Das Spiel entwickelte sich von Beginn an zu einem taktischen Schachzug. KSC-Coach Christian Eichner setzte auf eine kompakte Defensive mit schnellen Umschaltmomenten. «Wir wollten Düsseldorf nicht ins Rollen kommen lassen», erklärte er nach dem Spiel. Die Rheinländer dagegen versuchten, mit Ballbesitz das Spiel zu kontrollieren. Besonders auffällig war das Mittelfeldduell zwischen Marvin Wanitzek und Fortunas Christos Tzolis, das den Rhythmus der Partie bestimmte. In der 37. Minute sorgte ein umstrittener Elfmeterpfiff für hitzige Diskussionen an der Seitenlinie. Vom Spielfeldrand war deutlich zu hören, wie die Karlsruher Fankurve ihren Unmut kundtat. Diese Lautstärke hatte ich selten erlebt – pure Emotionen im Wildpark!

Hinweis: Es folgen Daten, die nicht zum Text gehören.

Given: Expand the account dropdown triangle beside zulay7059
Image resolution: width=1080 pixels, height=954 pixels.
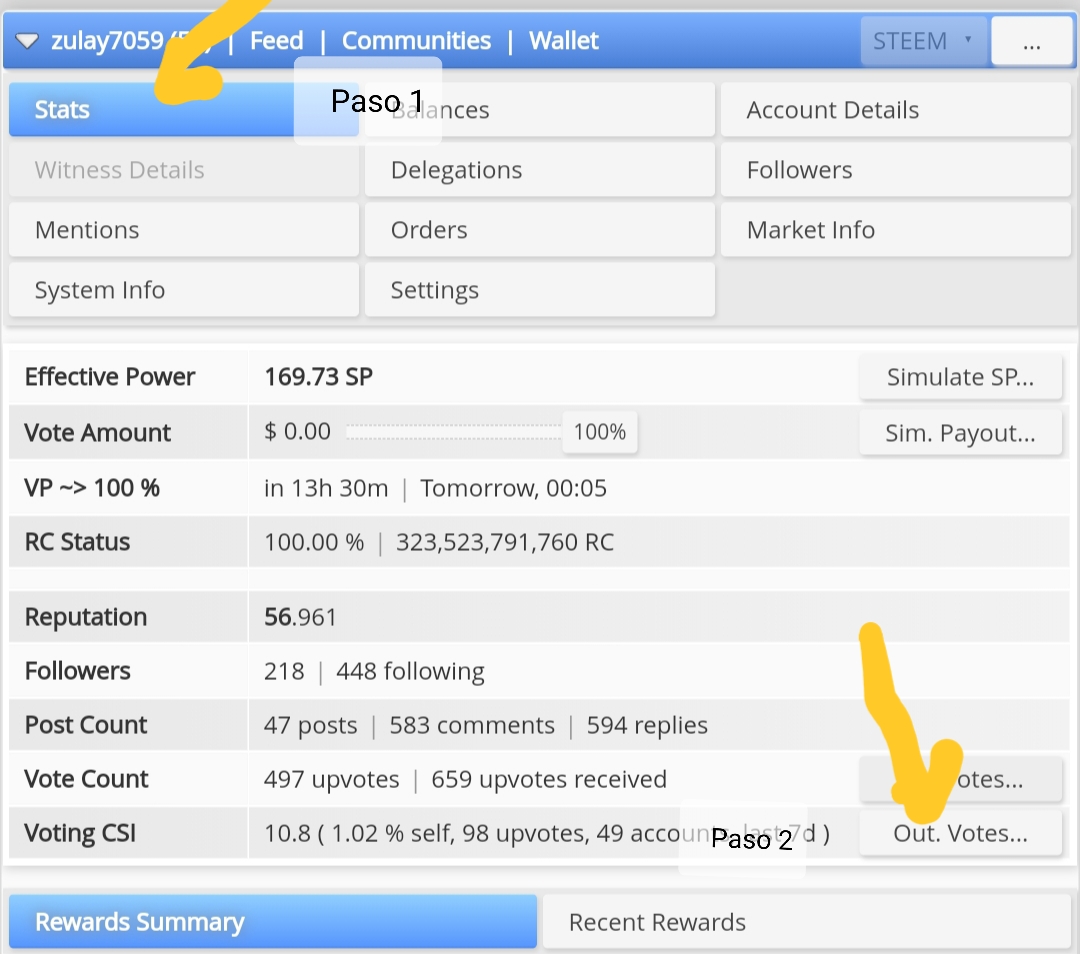Looking at the screenshot, I should pyautogui.click(x=27, y=41).
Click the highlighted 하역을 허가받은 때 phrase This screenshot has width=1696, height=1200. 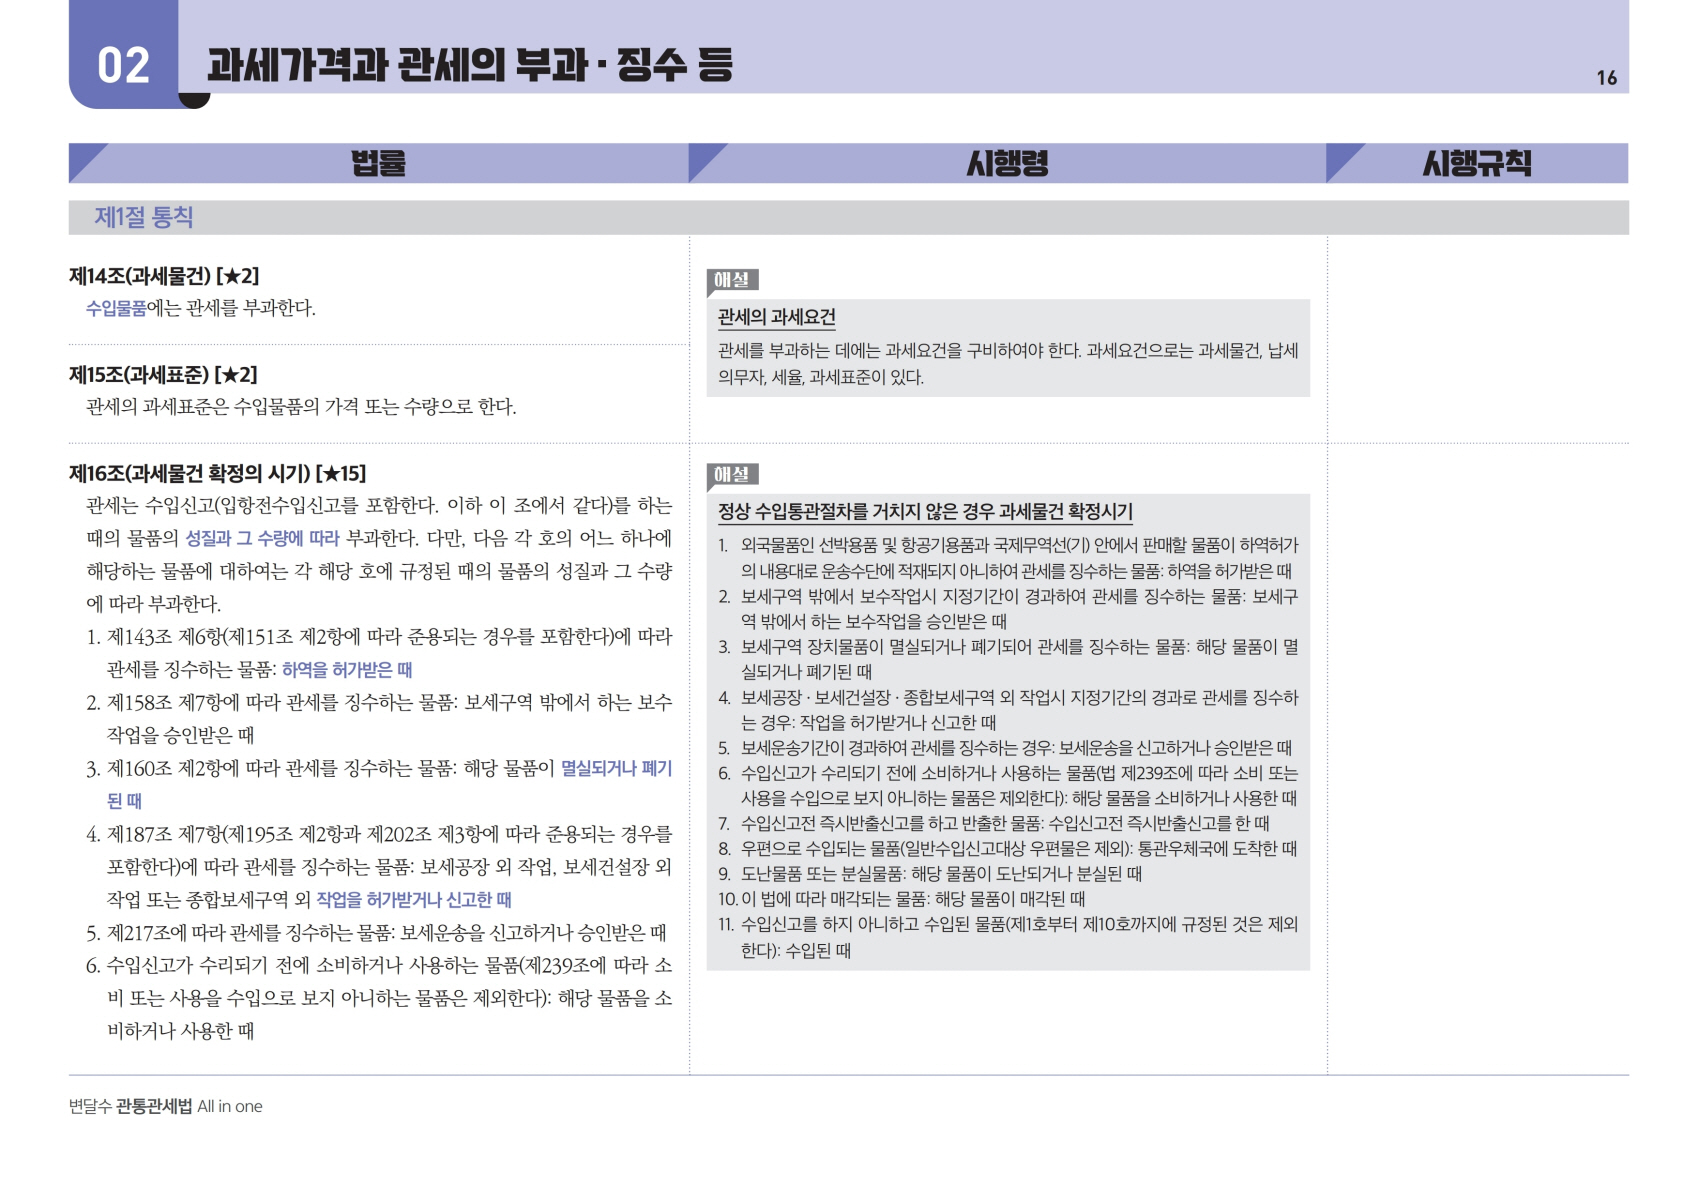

Die Bedeutung dieses Duells geht über die drei Punkte hinaus. Für beide Vereine könnte es ein wegweisendes Ergebnis im Saisonendspurt sein. «Jedes Spiel ist jetzt ein kleines Finale», betonte Düsseldorfs Trainer Daniel Thioune. Die kommenden Wochen werden zeigen, ob der heutige Abend als Schlüsselmoment der Saison in Erinnerung bleibt. Der Zweitliga-Kampf bleibt spannend wie ein Elfmeterschießen im Pokalfinale.